On May 21 2017, the gray Malibu with a spoiler, tinted windows and stylized rims was caught by security cameras outside Miroslava’s home at 19:43 and 19:45. On March 22, in her Don Mirone column, Miroslava accused Chihuahua State Prosecutor Peniche of being co-responsible for violence in the state, given that he had been the Federal Prosecutor’s General representative in the state during the Duarte administration. That day, she had an argument during an International Water Day conference with some of her former activist allies, whom she accused of having lost their critical spirit with the arrival of governor Corral. That night, the grey vehicle drove by her house again four times between 8:00 PM and 10:00 PM.
She was murdered the next day.
Sharing the blame
At an event at the Nails Cross monument on the first anniversary of their sister’s death, the Breach brothers said that Corral had told them that she was to blame for her own death because “she had stepped on the devil’s toes” by investigating dangerous topics.
“That phrase from the governor is a slap in the face to our family, to the journalists’ guild and to all Mexicans, because it comes from an official who is responsible for enforcing the basic rights to life, liberty and security,” one of her brothers said. Governor Corral has denied saying this to the Breach family.

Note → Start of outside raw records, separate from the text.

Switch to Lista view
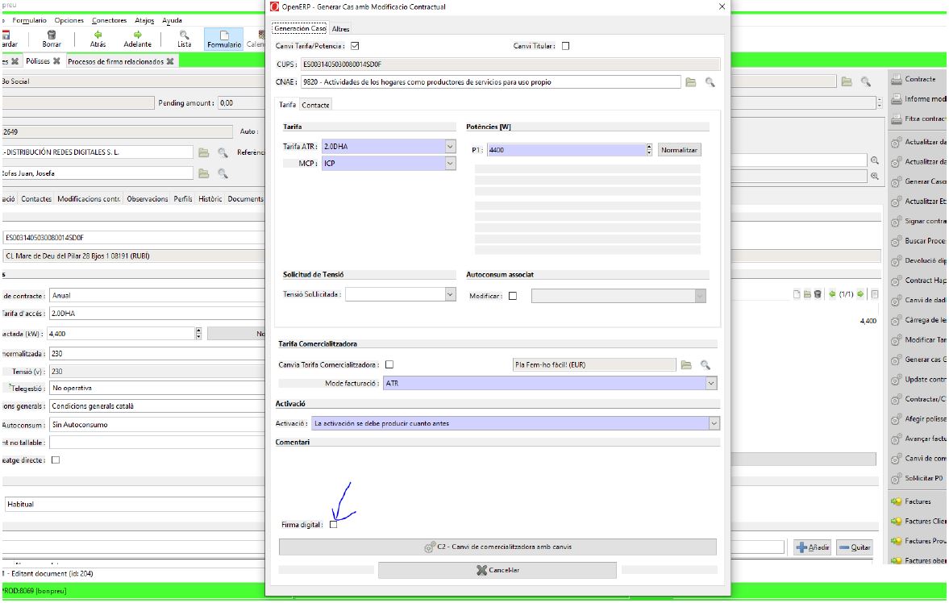This screenshot has height=603, width=949. pyautogui.click(x=185, y=35)
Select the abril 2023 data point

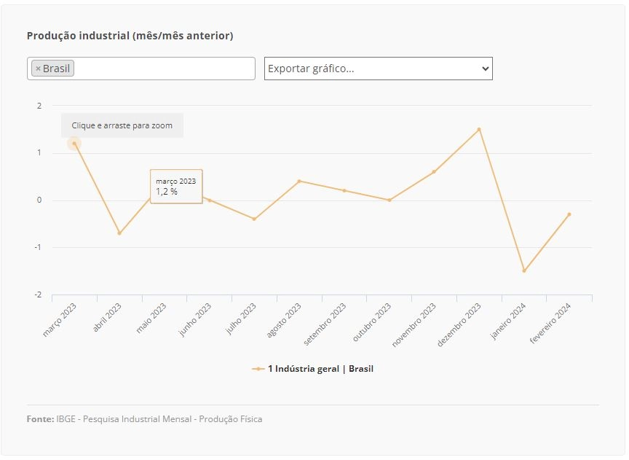pyautogui.click(x=119, y=233)
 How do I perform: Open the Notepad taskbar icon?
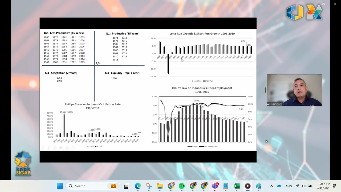(x=226, y=186)
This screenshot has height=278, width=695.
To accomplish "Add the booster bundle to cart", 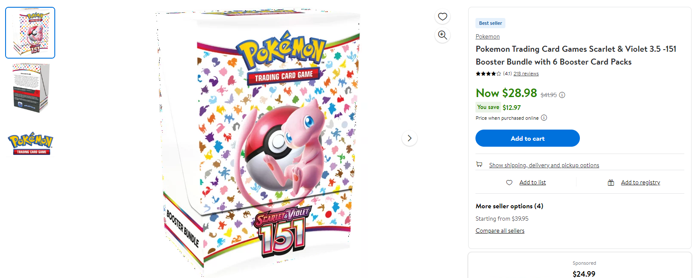I will point(527,138).
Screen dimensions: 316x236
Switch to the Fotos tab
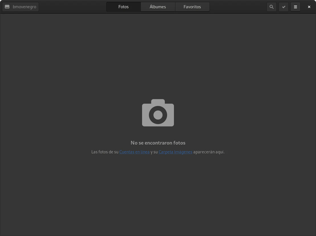tap(124, 7)
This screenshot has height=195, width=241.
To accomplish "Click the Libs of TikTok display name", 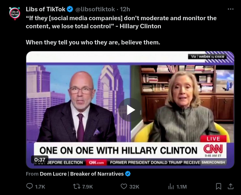I will point(46,9).
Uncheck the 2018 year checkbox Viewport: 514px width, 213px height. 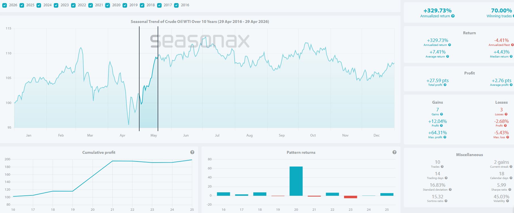pyautogui.click(x=142, y=5)
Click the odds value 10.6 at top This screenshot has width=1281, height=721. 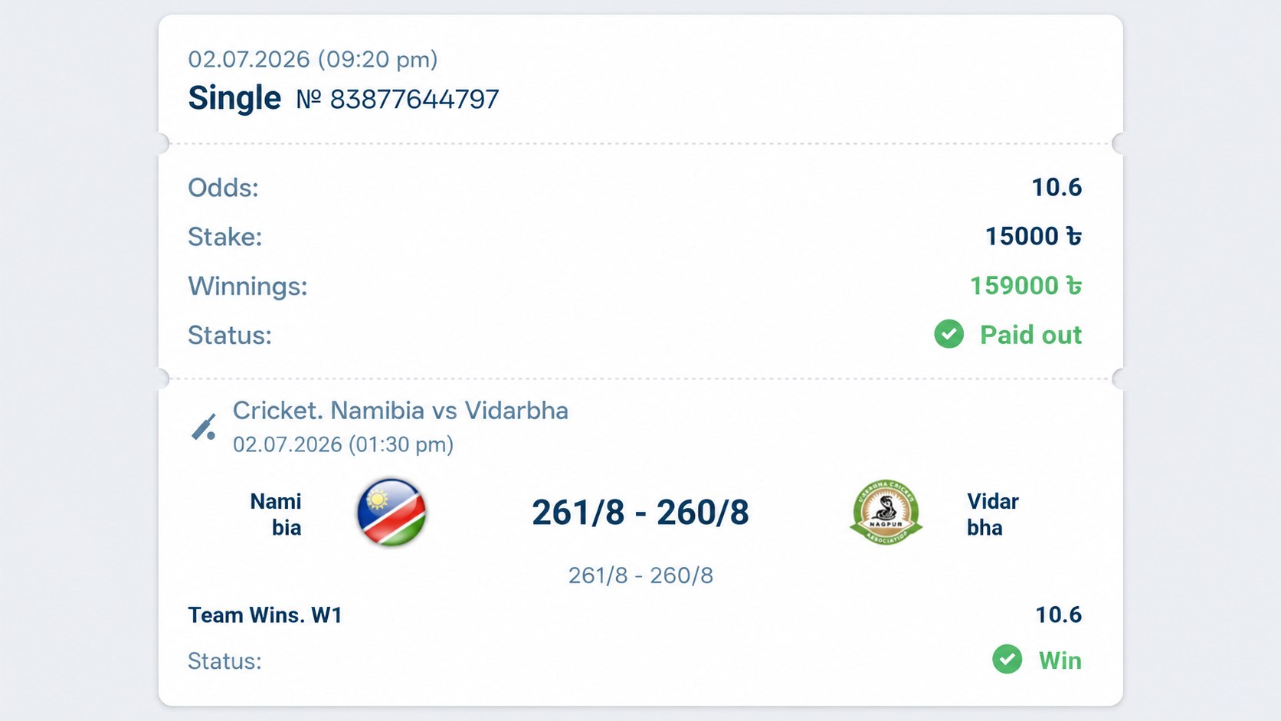pos(1057,188)
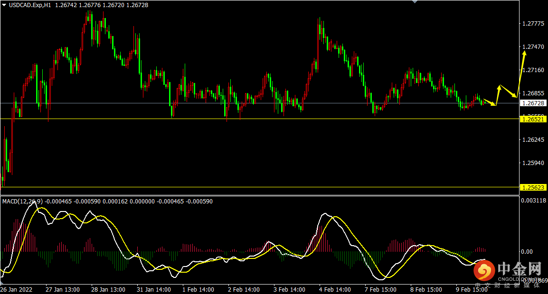
Task: Click the 4 Feb 14:00 time label
Action: 335,289
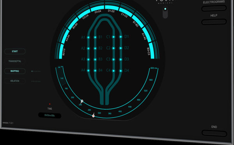Image resolution: width=234 pixels, height=145 pixels.
Task: Select the C1 electrode dot
Action: point(113,37)
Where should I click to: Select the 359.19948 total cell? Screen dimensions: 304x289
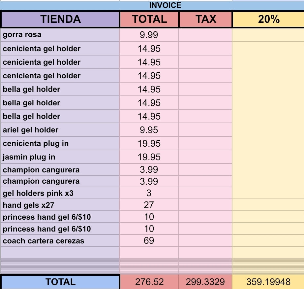(x=268, y=282)
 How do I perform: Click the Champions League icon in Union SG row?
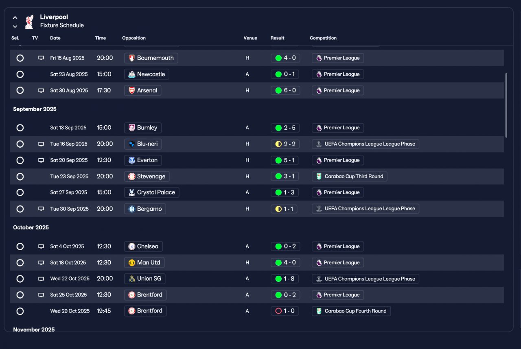pyautogui.click(x=319, y=279)
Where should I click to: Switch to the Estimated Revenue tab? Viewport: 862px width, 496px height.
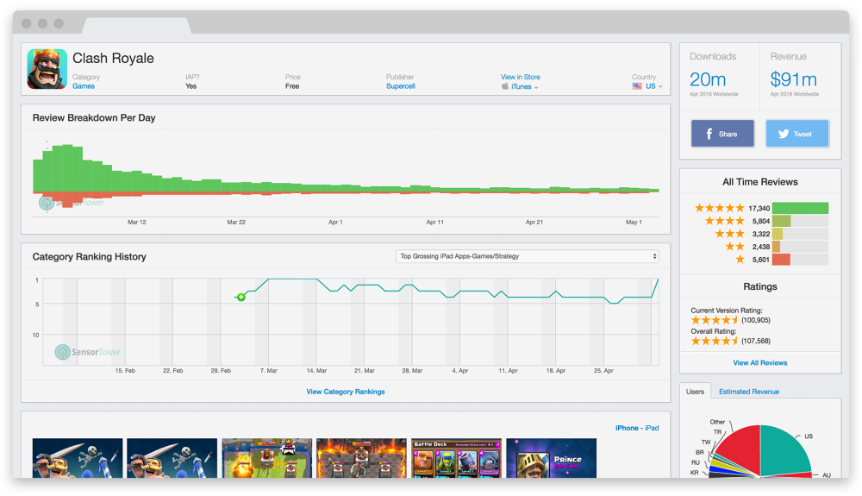click(748, 392)
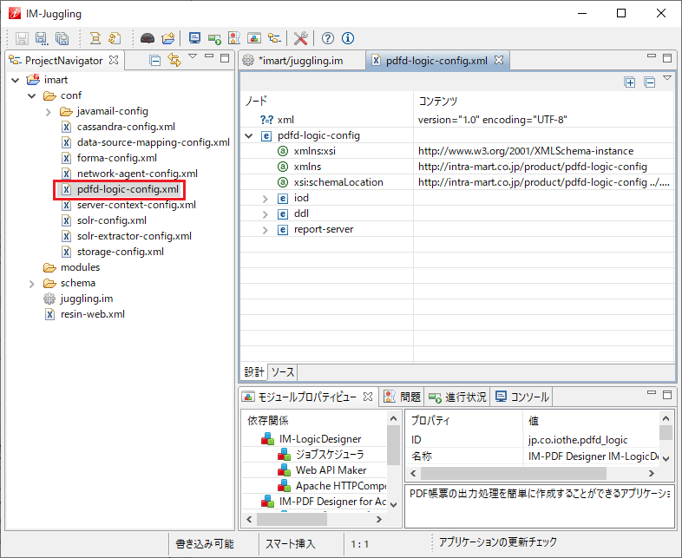Expand the javamail-config folder
This screenshot has height=558, width=682.
(49, 112)
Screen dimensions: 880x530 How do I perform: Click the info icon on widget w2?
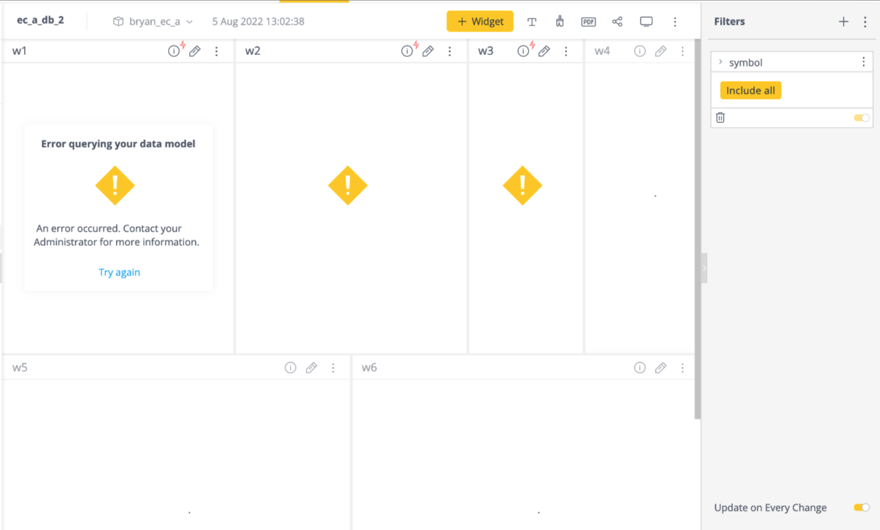407,51
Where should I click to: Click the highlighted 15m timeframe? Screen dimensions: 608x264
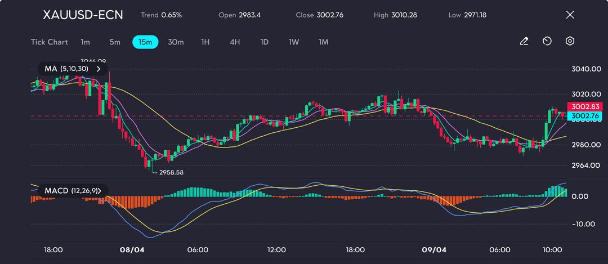(145, 42)
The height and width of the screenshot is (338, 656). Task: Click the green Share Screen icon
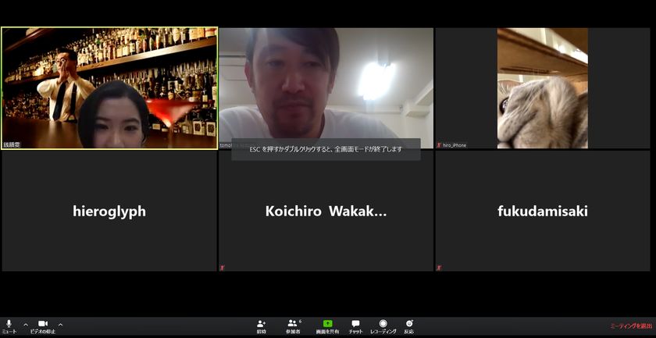pyautogui.click(x=327, y=325)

The Breach brothers have asked FEADLE and federal authorities to take over the case given that, as civil society organization Propuesta Cívica documented, they did not have access to the case file for 10 months. As of this moment, the only person arrested in connection to the murder has been Juan Carlos El Larry Moreno Ochoa, who maintains his innocence.
Three people connected to the murder have been killed. These killings have not been properly investigated.
In September 2017, six months after Miroslava’s murder, unknown assailants broke into her home. They rummaged through her documents but did not steal anything.
“It didn’t seem like a robbery. They didn’t take anything of value. It looked as if they were looking for something, what with all the documents, the chairs, the beds thrown everywhere”, her cousin Alcira Velducea said. She was looking after Miroslava’s abandoned home.
This year alone in Sonora, at least six banners have appeared in different cities accusing Los Salazar (Adan, Alfredo and Crispin) of committing the murder, and an anonymous video making the same claim circulated on social media shared by Chihuahua news outlets.
Miroslava’s documents have been useful to inform cases against local criminal groups, state prosecutor Peniche told local press. They might have helped in other cases, but not in that of Miroslava Breach Velducea, the journalist who refused to remain silent because, as she said, “silence is collusion.”